Cerita tentang jalur pantura tak akan selesai dikisahkan dalam satu malam. Bentang sejarah yang panjang dengan segala lika liku kehidupan jalanan memberi warna dalam budaya masyarakat yang mendiami jalur pantai utara jawa.
Bermula dari proyek ambisius yang digagas oleh Gubernur Jenderal Belanda Herman Willem Daendels (1808-1811) untuk membuat Jalan raya pos sepanjang 1000 kilometer dari Anyer sampai Panarukan, kini telah menjadi urat nadi transportasi darat di pulau jawa. Jalur utama yang menghubungkan sebagian besar kota-kota di pulau jawa.

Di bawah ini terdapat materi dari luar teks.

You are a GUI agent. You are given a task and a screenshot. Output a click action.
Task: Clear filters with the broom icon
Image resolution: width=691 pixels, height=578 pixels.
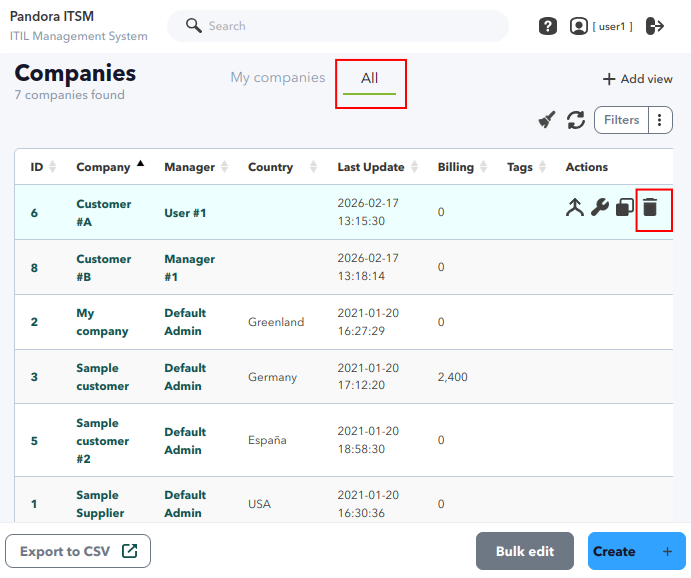pyautogui.click(x=547, y=120)
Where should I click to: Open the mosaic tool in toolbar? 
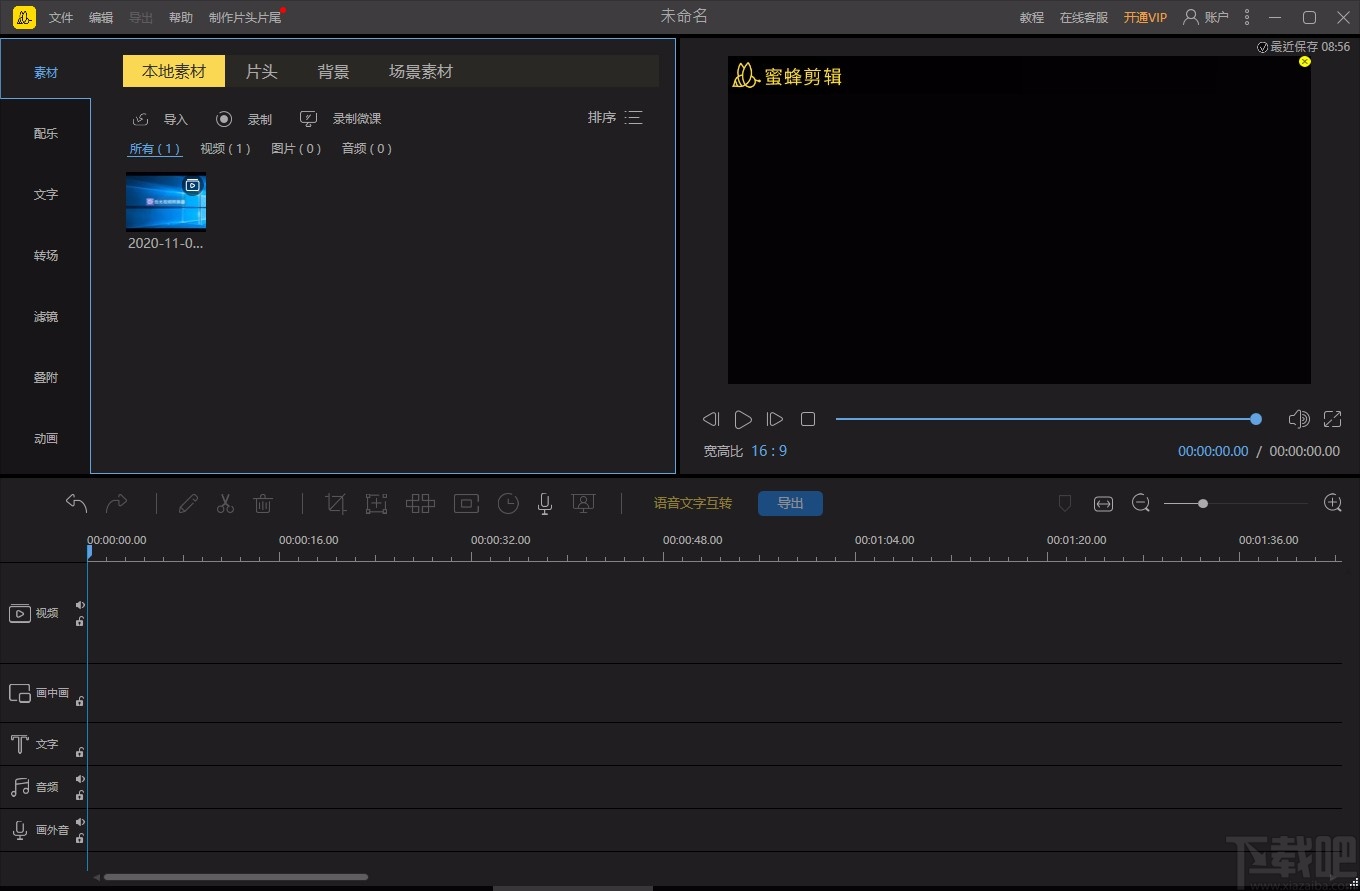point(420,503)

Saat lebaran tiba, jalan ini menjadi jalur padat yang luar biasa. Kaum urban berbondong-bondong pulang ke kampung halamanya untuk sungkem kepada orang tua dan bertemu sanak saudara. Hingga liburan usai ketika hendak balik kekota mereka juga melewati jalan pantura. Momen tahunan ini kita kenal sebagai arus mudik dan arus balik.

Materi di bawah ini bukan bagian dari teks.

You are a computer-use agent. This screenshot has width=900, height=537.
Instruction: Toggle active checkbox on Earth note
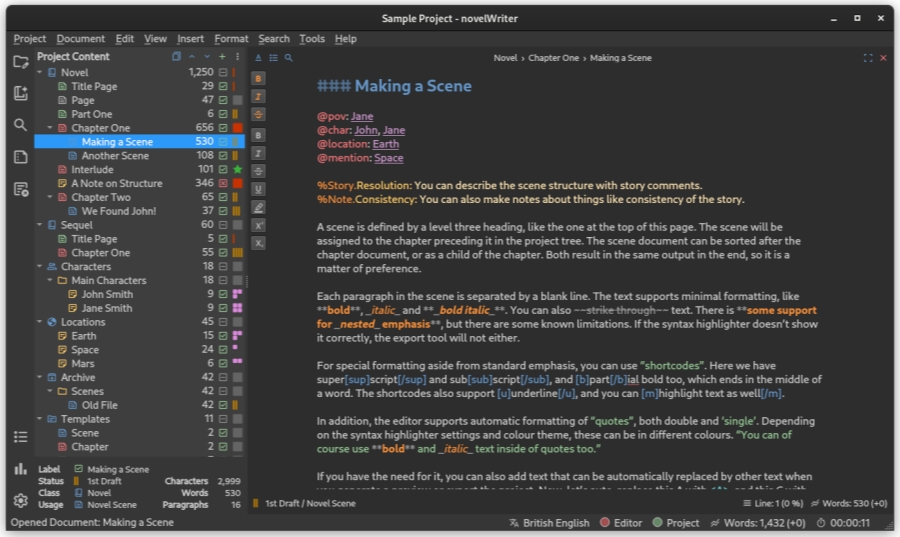223,337
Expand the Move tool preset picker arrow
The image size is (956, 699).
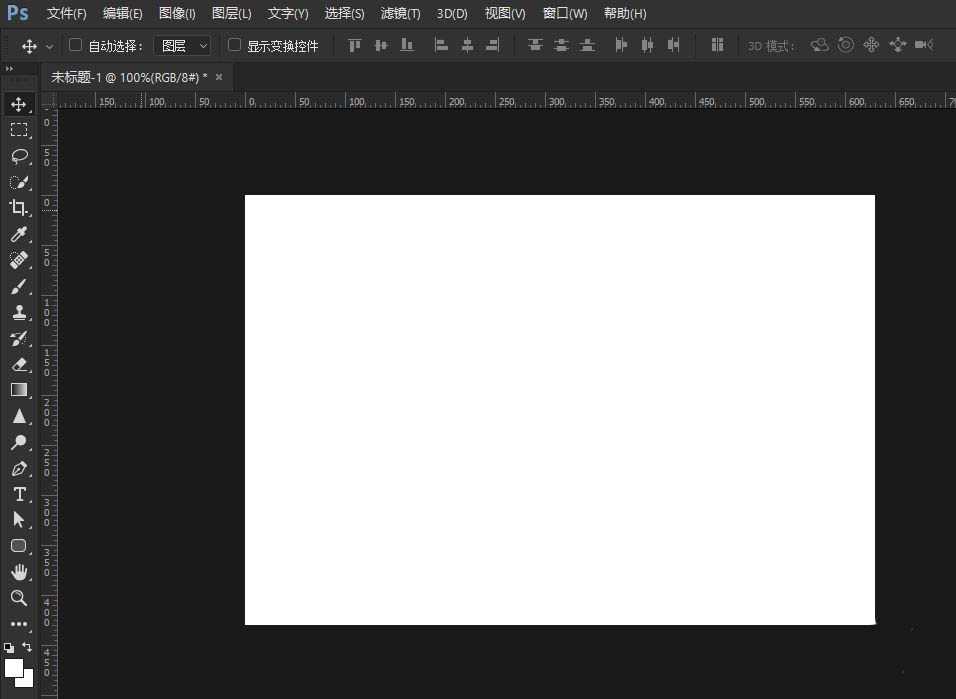click(49, 46)
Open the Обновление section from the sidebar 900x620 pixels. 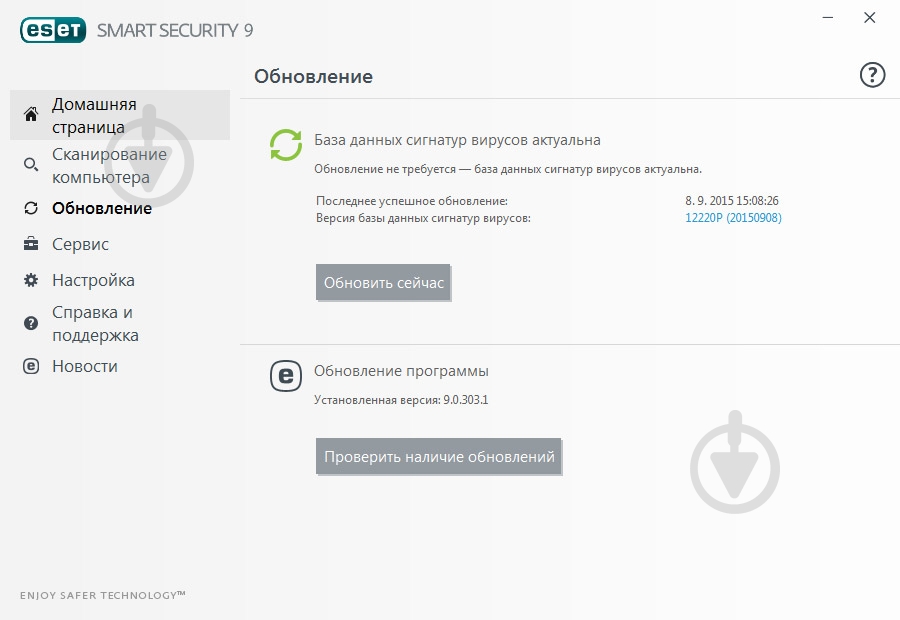tap(100, 208)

Kota-kota di sepanjang pantura banyak dikenal sebagai kota kiyai dan kota santri seperti Cirebon, Pekalongan, Batang, Kendal, Demak, Kudus, Lasem, Gresik, Surabaya, dan kota-kota lainnya. Banyaknya pondok pesantren dan Masjid yang megah sepanjang jalur pantura merupakan simbol kehidupan masyarakat muslim di tanah jawa. Sebagai jalur dakwah di masa penyebaran agama islam di Nusantara, daerah pantura secara turun temurun tetap melestarikan budaya islami.
Seperti halnya arus balik dan arus mudik saat lebaran, budaya yang terbentuk di daerah ini adalah budaya yang saling bertolak belakang, Saat menelusuri jalan pantura, banyaknya warung remang-remang tentunya tak lepas dari perhatian kita. Tempat lokalisasi juga banyak tersebar di jalur pantura. Aksi bajing loncat juga kerap menjadi berita media sebagai cerita yang tidak bisa dipisahkan dari angkernya jalur pantura. Secara historis keberadaan para begal memang sudah marak sejak jaman kerajaan dulu.
Jadi, secara umum budaya pantura terbetuk dari peristiwa-peristiwa historis yang terjadi di masa lampau. Rekam jejak sejarah mencatat selain sebagai jalur dakwah yang di bawa oleh para wali, di jalur ini juga tempat para gali melakukan aksi begalnya.
Oleh sebab itu Jalur pantura bisa dikatakan sebagai tempat bertemunya dua budaya yang sangat kontras yaitu Budaya Wali dan Budaya Gali.